_Questions on the material_:
a) In the seminar announcement, which two institutions granted the speaker his PhD in Machine Learning?
b) Write out the seminar announcement between "Speaker: Dr. Julius von Kügelgen, currently" and "Kügelgen (ETH Zürich)", inclusive, switching "Room 302" to "Room 301".
c) Translate this sentence from the seminar announcement into Spanish: "Many scientific questions are fundamentally causal in nature."

_Excerpt_:
- - - - - - -

Hello,
The Graduate School of Data Science is pleased to announce the BK21 x ERC seminar, as outlined below, and warmly invites your participation and interest.
Speaker: Dr. Julius von Kügelgen, currently a Postdoctoral Researcher at ETH Zürich
Dr. von Kügelgen is recognized internationally for his groundbreaking research in Causal Representation Learning, focusing on uncovering latent variables responsible for generating high-dimensional data and exploring causal relationships between these variables. He will deliver a lecture on this topic during the seminar.
Date: April 17, 2025, 2:00 PM - 3:30 PM
Venue: Room 302, Building 942, Seoul National University
Speaker: Dr. Julius von Kügelgen (ETH Zürich)
Title: Causal Representation Learning: Overview and Applications to Single-Cell Biology
Abstract: Many scientific questions are fundamentally causal in nature. Yet, existing causal inference methods cannot easily handle complex, high-dimensional data. Causal representation learning (CRL) seeks to fill this gap by embedding causal models in the latent space of a machine learning model. In this talk, I will provide an overview of CRL across a variety of settings. I will then present ongoing work on leveraging CRL methods for problems in bioinformatics, specifically for predicting the effects of unseen drug or gene perturbations from omics measurements. CRL requires rich experimental data and single-cell biology offers unique opportunities for gaining new scientific insights by leveraging such methods.
Bio: Julius von Kügelgen is a postdoc at the Seminar for Statistics at ETH Zürich. His research lies at the intersection of causal inference and machine learning. He obtained his PhD in Machine Learning from the University of Cambridge and the Max Planck Institute for Intelligent Systems. His work has been recognized with the Google PhD Fellowship, a Best Paper Award at the Conference on Causal Learning and Reasoning, and the Cambridge PhD Prize in Quantitative Research. Prior to his PhD, Julius studied Mathematics (BSc, MSci) at Imperial College London and Artificial Intelligence (MSc) at UPC Barcelona and TU Delft.

- - - - - - -

Records taken from a dataset

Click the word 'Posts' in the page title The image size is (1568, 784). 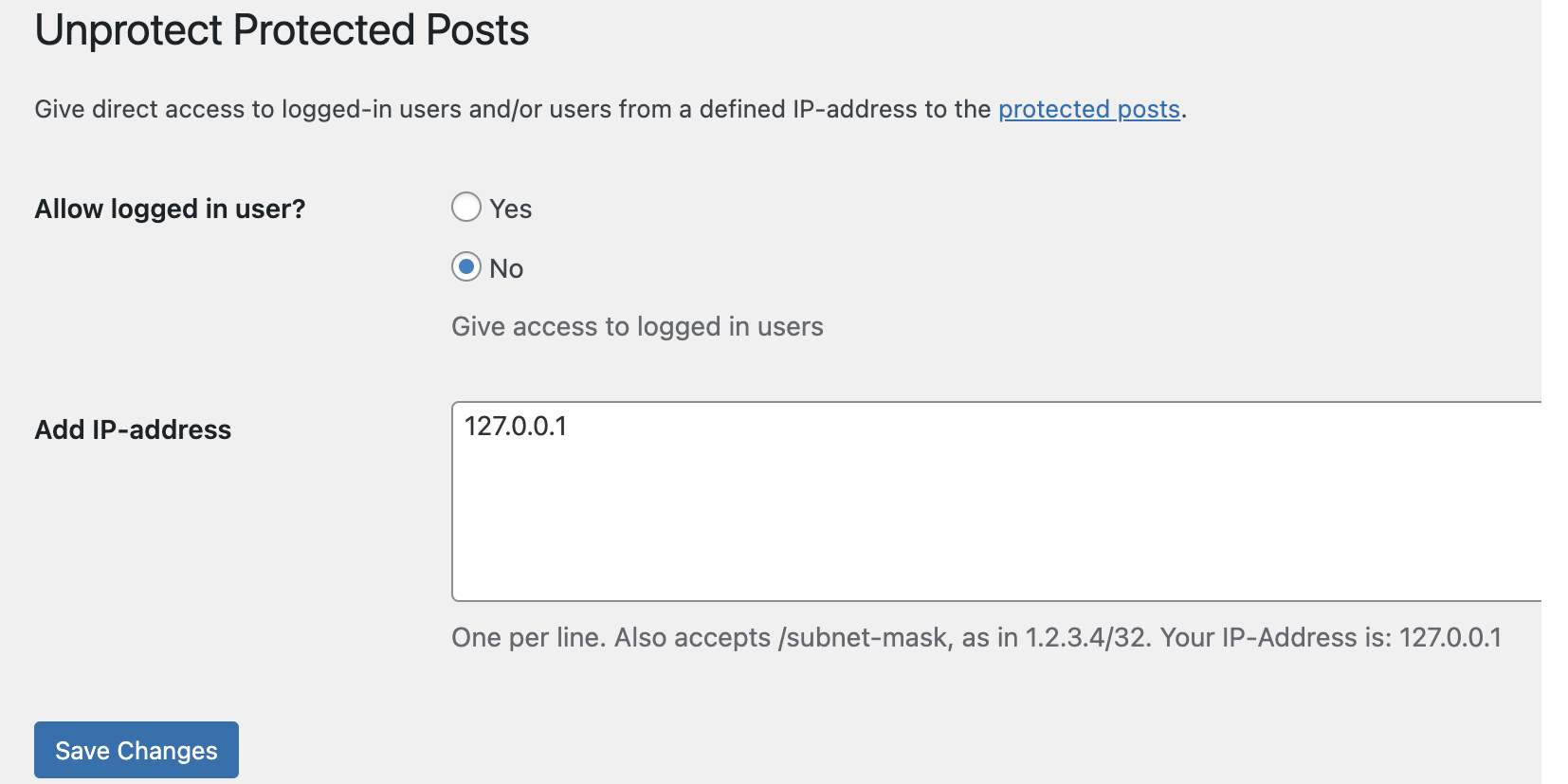point(478,31)
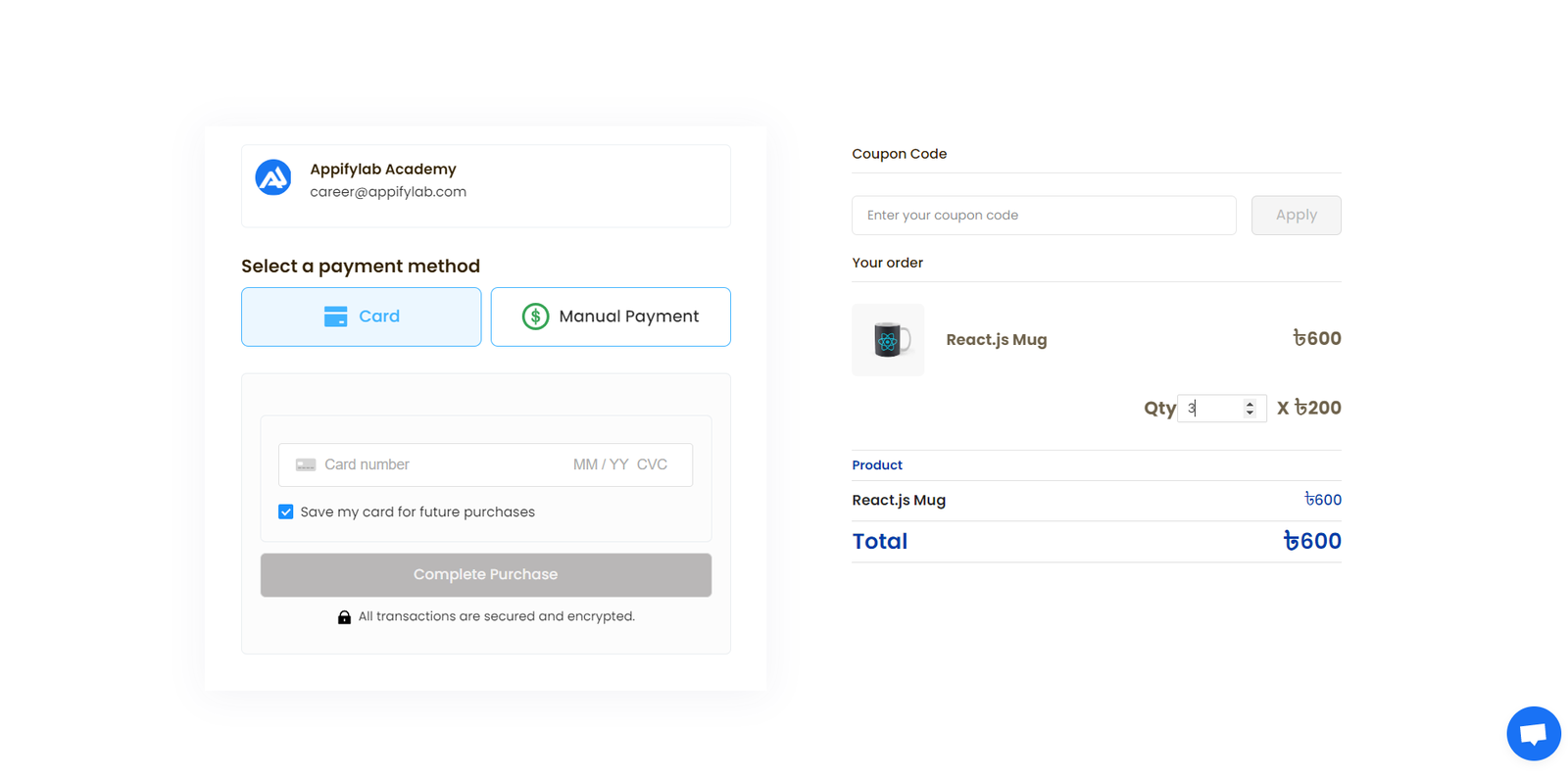Click the green dollar icon on Manual Payment
The width and height of the screenshot is (1568, 779).
click(535, 316)
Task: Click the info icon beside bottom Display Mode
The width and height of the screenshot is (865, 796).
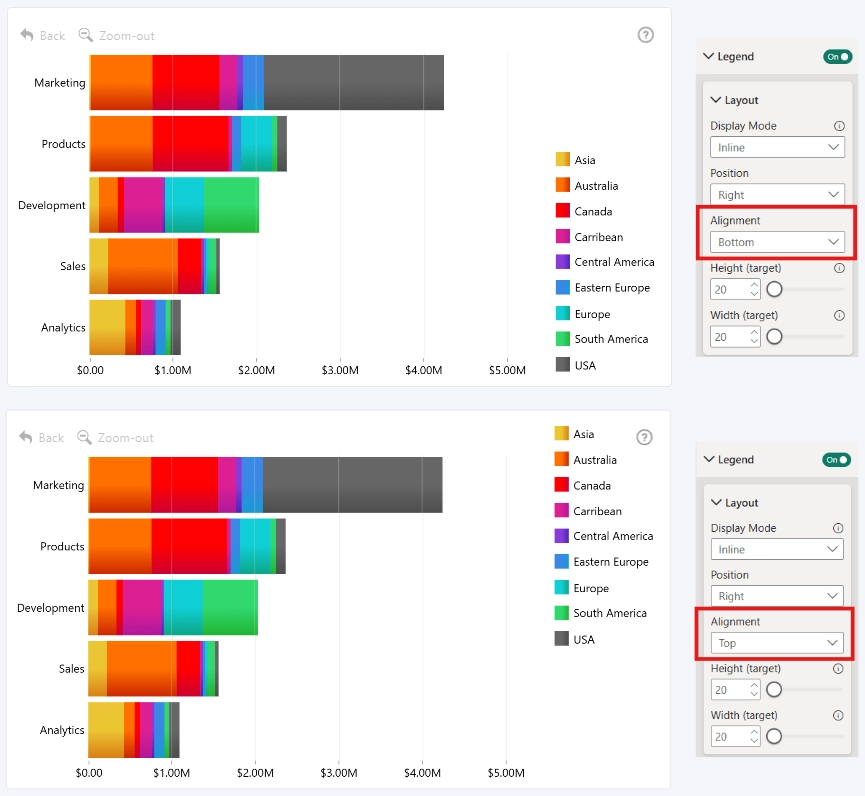Action: (837, 528)
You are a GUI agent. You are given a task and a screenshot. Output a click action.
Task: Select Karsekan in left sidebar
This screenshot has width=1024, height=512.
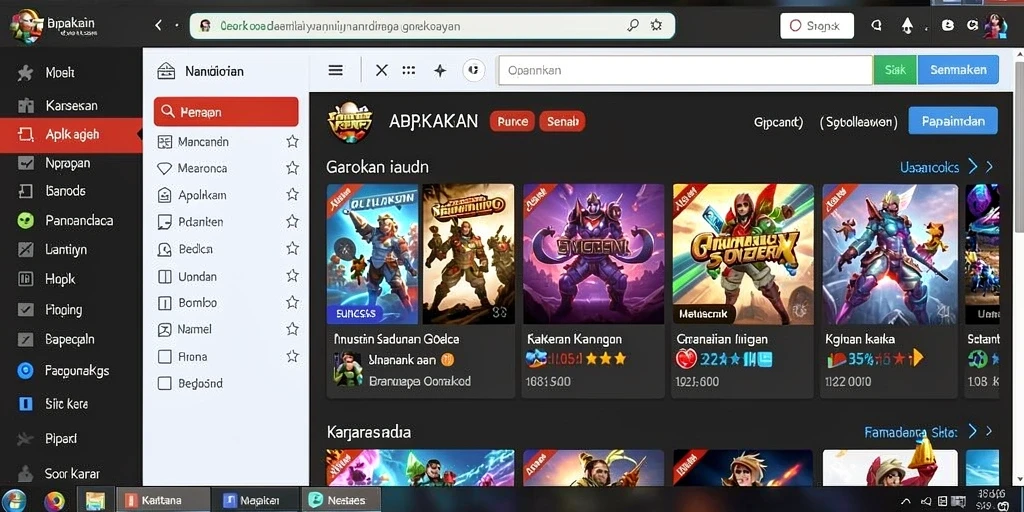[71, 105]
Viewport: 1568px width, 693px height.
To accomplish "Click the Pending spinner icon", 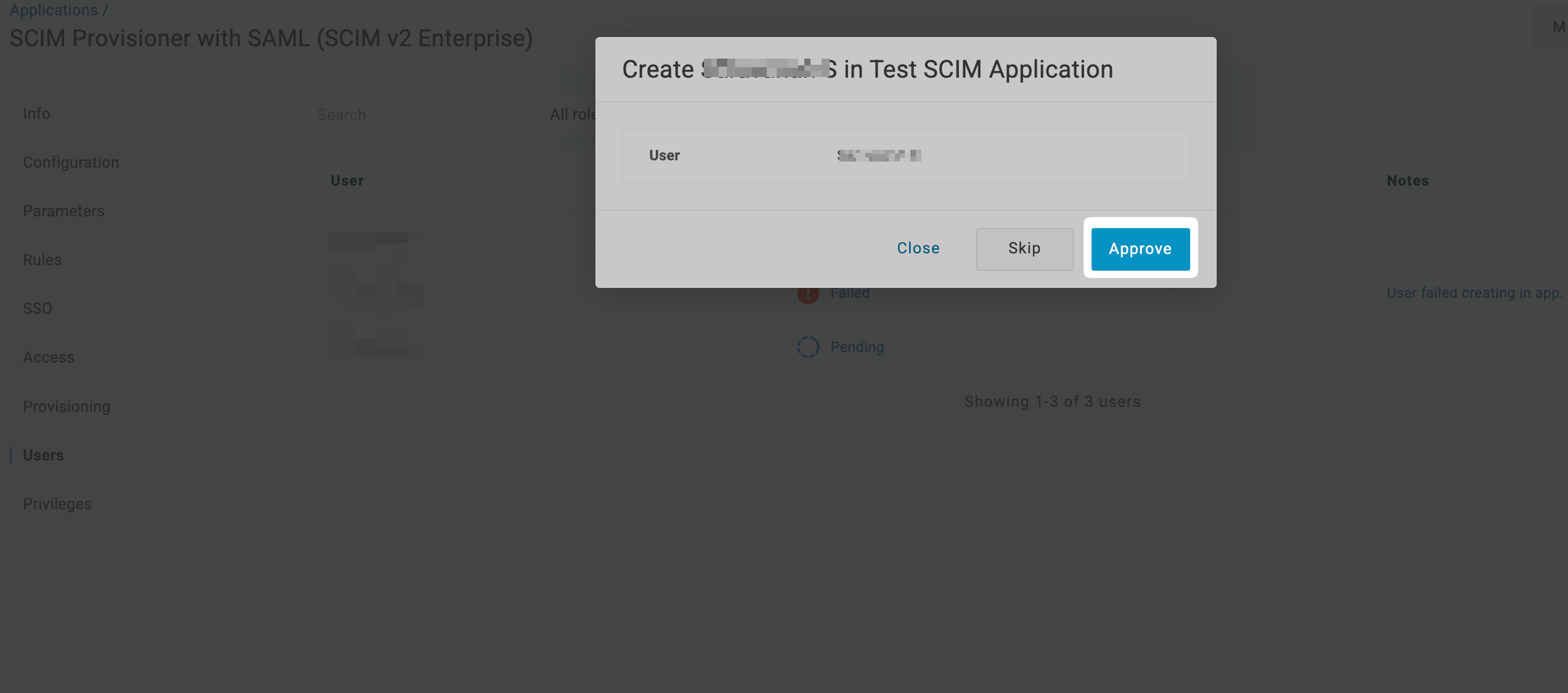I will tap(808, 347).
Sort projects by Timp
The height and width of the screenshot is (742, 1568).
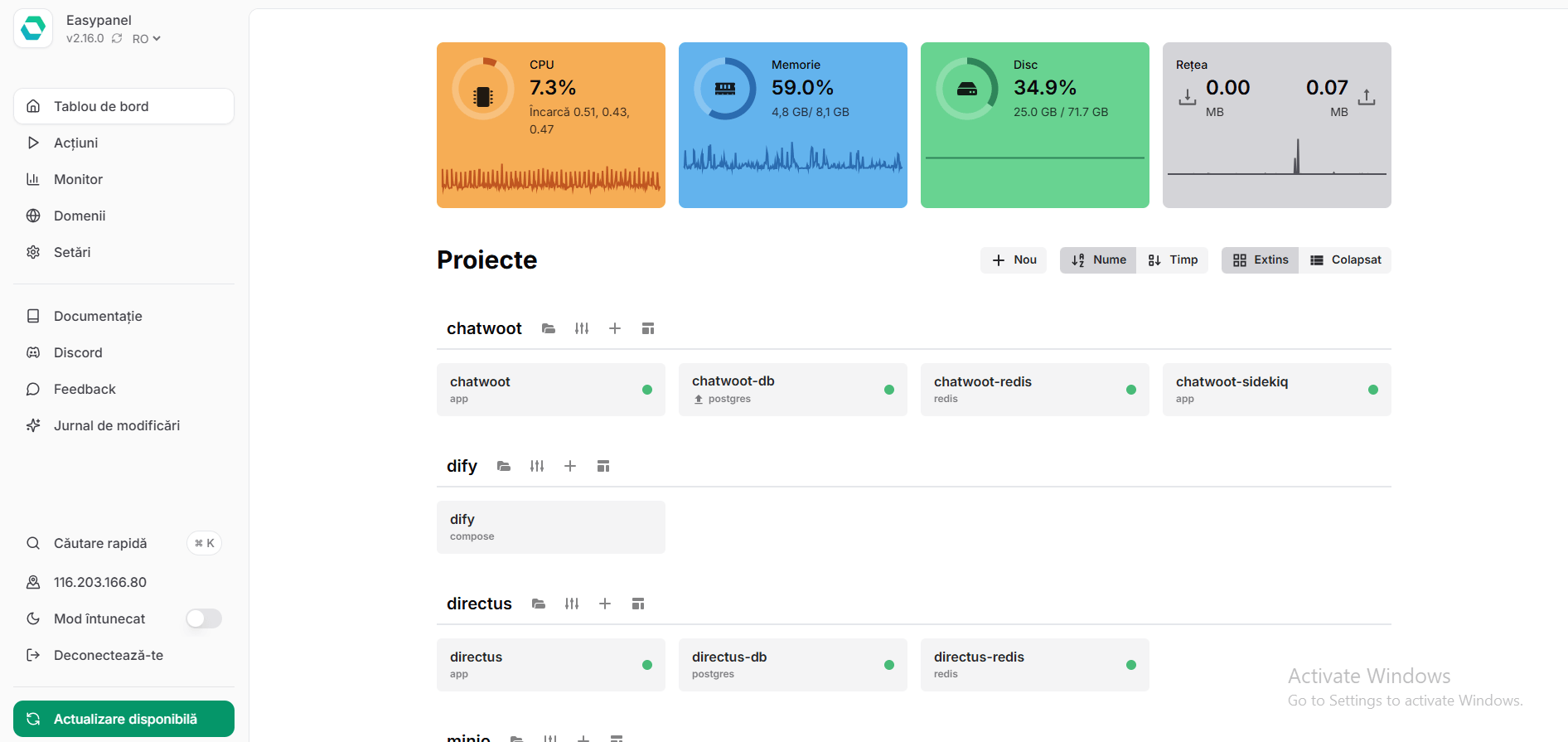point(1173,260)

- - - - - - -

_Results in order_:
a) The University of Cambridge and the Max Planck Institute for Intelligent Systems.

b)
Speaker: Dr. Julius von Kügelgen, currently a Postdoctoral Researcher at ETH Zürich
Dr. von Kügelgen is recognized internationally for his groundbreaking research in Causal Representation Learning, focusing on uncovering latent variables responsible for generating high-dimensional data and exploring causal relationships between these variables. He will deliver a lecture on this topic during the seminar.
Date: April 17, 2025, 2:00 PM - 3:30 PM
Venue: Room 301, Building 942, Seoul National University
Speaker: Dr. Julius von Kügelgen (ETH Zürich)

c) Muchas preguntas científicas son fundamentalmente de naturaleza causal.